3.1. Stage 1: Data Preparation

The data required to develop the model include historical and recent land use maps and predictive factors that explain the changes in land use.

Two land use maps from 2000 and 2018 were processed in the model as dependent variables (see Figure 4). They were compiled by the Ministry of the Environment and Water of Ecuador (MAE), in a vector format and at a scale of 1:100,000 [53] and represent the territorial distribution of ten types of land uses in the study area: Forest plantation, areas with no vegetation cover, shrub vegetation, moorland, agriculture and livestock, native forest, infrastructure, natural water bodies, herbaceous vegetation and populated urban areas.

In this period, urban land use increased sharply. For instance, in the study area, it almost tripled in Quito along with Alóag in the south (see Figure 1), and there is also a marked reduction in native forest due to the increase in scrub and plantation covers.

The 2000 land use map was obtained from Landsat 7 and Aster images [57]. ASTER provides high-resolution images of planet Earth in 14 different bands of the electromagnetic spectrum, ranging from visible to thermal infrared light. The image resolution ranges from 15 to 90 m [57]. This land use map was validated with the Kappa index, which had a value of 0.7 [58]. The 2018 land use map was obtained from Landsat 8 images with a resolution of 30 m, which were downloaded from the United States Geological Survey (USGS).

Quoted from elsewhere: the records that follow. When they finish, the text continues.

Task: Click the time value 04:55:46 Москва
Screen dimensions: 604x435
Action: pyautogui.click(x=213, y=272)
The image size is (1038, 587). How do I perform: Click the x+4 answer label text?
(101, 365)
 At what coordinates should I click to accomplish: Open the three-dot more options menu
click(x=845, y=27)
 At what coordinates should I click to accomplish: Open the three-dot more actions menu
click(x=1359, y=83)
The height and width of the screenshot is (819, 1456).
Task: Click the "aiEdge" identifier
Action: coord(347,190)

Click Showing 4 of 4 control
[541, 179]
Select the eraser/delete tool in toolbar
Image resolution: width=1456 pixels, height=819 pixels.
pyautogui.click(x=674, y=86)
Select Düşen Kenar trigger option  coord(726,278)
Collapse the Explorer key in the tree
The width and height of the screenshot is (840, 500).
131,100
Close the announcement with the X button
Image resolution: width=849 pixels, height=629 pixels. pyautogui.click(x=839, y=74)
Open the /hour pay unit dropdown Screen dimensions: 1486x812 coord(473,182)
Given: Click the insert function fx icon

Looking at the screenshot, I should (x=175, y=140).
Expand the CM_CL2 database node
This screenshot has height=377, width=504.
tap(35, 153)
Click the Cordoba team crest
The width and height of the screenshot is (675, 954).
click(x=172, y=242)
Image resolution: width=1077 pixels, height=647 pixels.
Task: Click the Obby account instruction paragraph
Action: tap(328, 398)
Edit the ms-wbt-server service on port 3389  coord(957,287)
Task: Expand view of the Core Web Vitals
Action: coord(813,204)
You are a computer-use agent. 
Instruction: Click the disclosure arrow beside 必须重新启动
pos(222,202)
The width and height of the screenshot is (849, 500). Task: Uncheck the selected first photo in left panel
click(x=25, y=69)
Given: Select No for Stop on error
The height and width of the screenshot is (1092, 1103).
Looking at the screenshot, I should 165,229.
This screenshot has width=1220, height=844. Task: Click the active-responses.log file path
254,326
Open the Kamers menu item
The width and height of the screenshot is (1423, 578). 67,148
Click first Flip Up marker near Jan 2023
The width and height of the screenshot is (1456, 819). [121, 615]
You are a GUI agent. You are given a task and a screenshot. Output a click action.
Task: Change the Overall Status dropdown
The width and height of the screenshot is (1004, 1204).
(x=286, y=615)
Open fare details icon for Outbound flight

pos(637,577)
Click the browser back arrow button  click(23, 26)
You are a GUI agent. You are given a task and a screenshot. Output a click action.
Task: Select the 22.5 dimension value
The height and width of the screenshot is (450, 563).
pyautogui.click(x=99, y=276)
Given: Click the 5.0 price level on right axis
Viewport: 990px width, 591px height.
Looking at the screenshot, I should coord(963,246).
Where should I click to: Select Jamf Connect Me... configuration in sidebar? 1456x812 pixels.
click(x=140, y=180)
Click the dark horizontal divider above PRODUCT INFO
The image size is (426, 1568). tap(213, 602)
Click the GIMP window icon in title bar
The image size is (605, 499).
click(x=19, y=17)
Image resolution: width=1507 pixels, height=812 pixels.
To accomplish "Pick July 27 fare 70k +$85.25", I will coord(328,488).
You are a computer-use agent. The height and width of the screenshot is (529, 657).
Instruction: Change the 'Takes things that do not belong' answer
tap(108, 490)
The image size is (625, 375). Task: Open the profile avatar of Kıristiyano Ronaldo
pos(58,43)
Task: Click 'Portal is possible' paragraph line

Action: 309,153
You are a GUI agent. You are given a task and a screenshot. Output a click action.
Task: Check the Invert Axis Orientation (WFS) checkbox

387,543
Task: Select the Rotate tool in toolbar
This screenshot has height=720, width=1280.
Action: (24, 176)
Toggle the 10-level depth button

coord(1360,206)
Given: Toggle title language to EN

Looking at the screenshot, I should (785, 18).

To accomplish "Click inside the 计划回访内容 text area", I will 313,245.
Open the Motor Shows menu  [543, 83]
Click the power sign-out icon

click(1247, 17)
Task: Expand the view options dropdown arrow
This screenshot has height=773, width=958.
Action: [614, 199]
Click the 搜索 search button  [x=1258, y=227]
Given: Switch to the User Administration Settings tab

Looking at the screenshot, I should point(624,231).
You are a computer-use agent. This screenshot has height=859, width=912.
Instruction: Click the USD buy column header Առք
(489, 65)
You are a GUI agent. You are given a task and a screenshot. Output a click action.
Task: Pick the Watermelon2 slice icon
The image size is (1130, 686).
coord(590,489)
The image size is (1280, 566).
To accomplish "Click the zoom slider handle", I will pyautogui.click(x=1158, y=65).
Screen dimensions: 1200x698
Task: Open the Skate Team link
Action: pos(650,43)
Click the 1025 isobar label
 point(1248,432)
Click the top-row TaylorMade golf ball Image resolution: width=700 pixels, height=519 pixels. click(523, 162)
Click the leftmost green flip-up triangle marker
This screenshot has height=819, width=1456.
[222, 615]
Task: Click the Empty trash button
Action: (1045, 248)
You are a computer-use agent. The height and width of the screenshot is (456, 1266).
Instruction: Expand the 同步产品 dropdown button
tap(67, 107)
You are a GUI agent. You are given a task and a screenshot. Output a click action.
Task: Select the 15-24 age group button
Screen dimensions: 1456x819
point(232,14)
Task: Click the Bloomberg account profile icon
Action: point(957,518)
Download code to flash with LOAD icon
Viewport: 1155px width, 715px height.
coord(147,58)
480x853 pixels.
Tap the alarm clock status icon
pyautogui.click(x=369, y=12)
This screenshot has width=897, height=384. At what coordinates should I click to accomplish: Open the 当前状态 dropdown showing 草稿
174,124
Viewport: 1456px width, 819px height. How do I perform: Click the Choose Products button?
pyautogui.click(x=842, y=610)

The precision of the 2018 land cover map was evaluated by an independent consultant, maintaining the evaluation methodology proposed by Olofsson, 2013 [59], which has not yet been published [60].

Regarding the independent variables or predictive factors, 15 variables that correspond to climate, social and physical components were considered to calibrate the model (see

Table 2. Description of the predictive factors.

Factor	Name of the Map	Data Sources and Construction Method of the Maps *
Physical	Slope	Obtained from the altitude map [62].
Physical	Euclidean distance to roads	Obtained from the infrastructure and service map [63].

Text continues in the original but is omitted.